***** EXTRACT

# Bertolli Italian Glaze



## GA Home Cook (Mar 5, 2014)

I tried this last night with a Caprese salad.  I dread the task of reducing Balsamic vinegar, not to mention the smell.  I usually do it outside on the grill.  But, this was very good.  It has some type of reduced grape something.


----------



## PrincessFiona60 (Mar 5, 2014)

Thanks, I'll look for that.  Reducing balsamic was fine when we were working nights.  The cats hated vinegar night.  I like Bertolli products.


----------



## CharlieD (Mar 6, 2014)

hm, never seen it. I like Bertolli.


----------



## Chief Longwind Of The North (Mar 8, 2014)

For a wonderful Balsamic flavor, I like this brand - http://www.spectrumorganics.com/images/uploads/425af37ab77fe.pdf.  I found a bottle in Petoskey Michigan.  And no, I don't sell the stuff.  But I do use it.

Seeeeeeya; Chief Longwind of the North


----------



## Sir_Loin_of_Beef (Mar 8, 2014)

Have any of you tried Amoretti Pomegranate Balsamic Vinegar?

It is delicious, and because it's made from pomegranate instead of wine, it's kosher.


----------



## taxlady (Mar 8, 2014)

Chief Longwind Of The North said:


> For a wonderful Balsamic flavor, I like this brand - http://www.spectrumorganics.com/images/uploads/425af37ab77fe.pdf.  I found a bottle in Petoskey Michigan.  And no, I don't sell the stuff.  But I do use it.
> 
> Seeeeeeya; Chief Longwind of the North


Ooh, sounds good, and it's organic.


----------

**********
***** PROVIDED MATERIAL

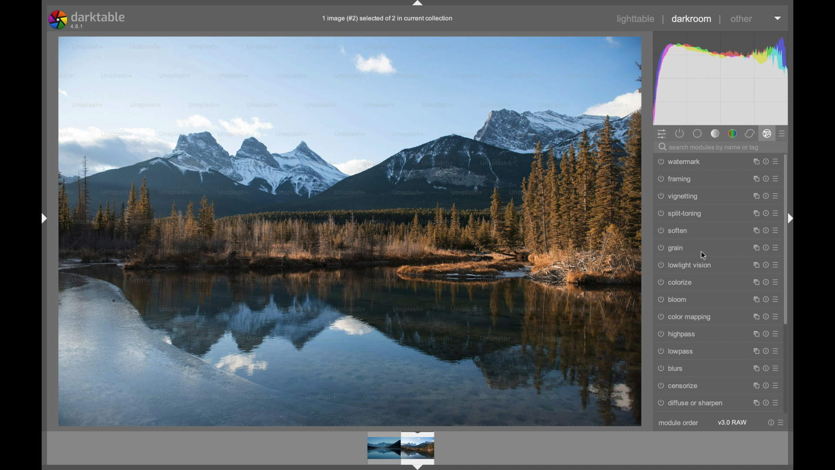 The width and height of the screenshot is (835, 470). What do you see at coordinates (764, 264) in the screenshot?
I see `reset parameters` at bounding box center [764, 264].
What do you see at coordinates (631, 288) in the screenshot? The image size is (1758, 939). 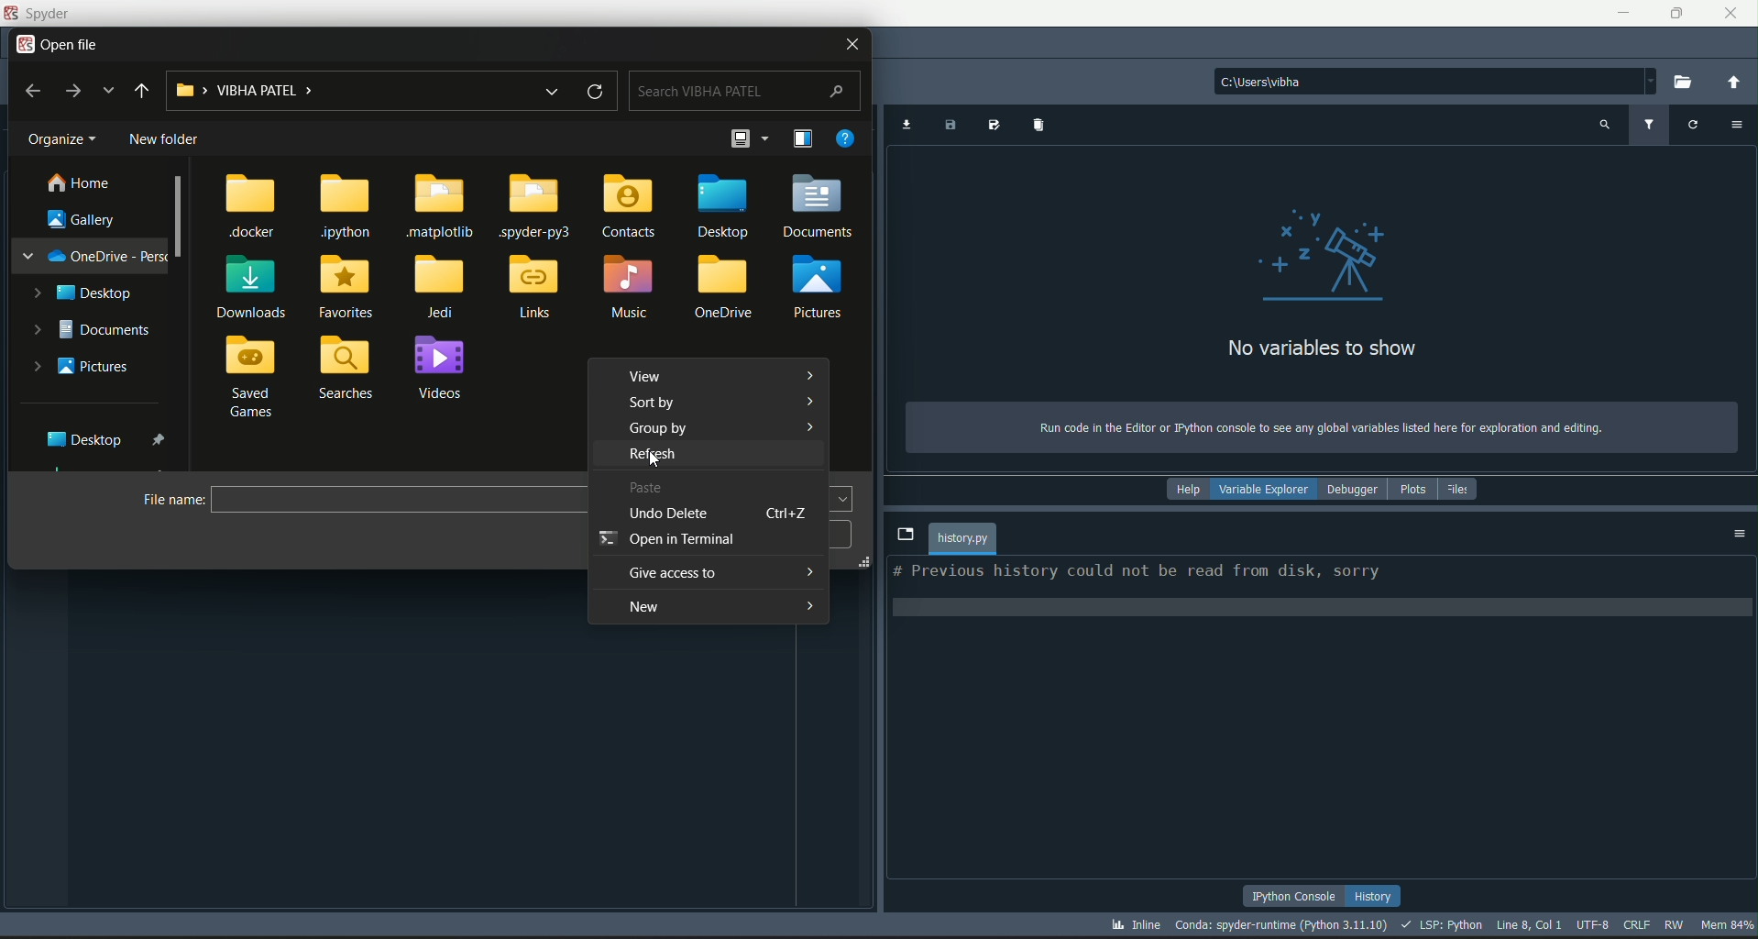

**********

### TASKS TO CARRY OUT
(a) In the glaze thread, restate the paragraph beginning "I tried this last night" as a short list that keeps its main facts.
(b) Reproduce everything in the glaze thread from "## GA Home Cook" down to "PrincessFiona60 (Mar 5, 2014)".
The lines have nothing to do with the glaze thread.

### THE ANSWERS
(a)
- Tried it last night with a Caprese salad.
- Dreads reducing balsamic vinegar and dislikes the smell.
- Usually does the reducing outside on the grill.
- Found this product very good.
- It contains some type of reduced grape ingredient.

(b)
## GA Home Cook (Mar 5, 2014)

I tried this last night with a Caprese salad.  I dread the task of reducing Balsamic vinegar, not to mention the smell.  I usually do it outside on the grill.  But, this was very good.  It has some type of reduced grape something.


----------



## PrincessFiona60 (Mar 5, 2014)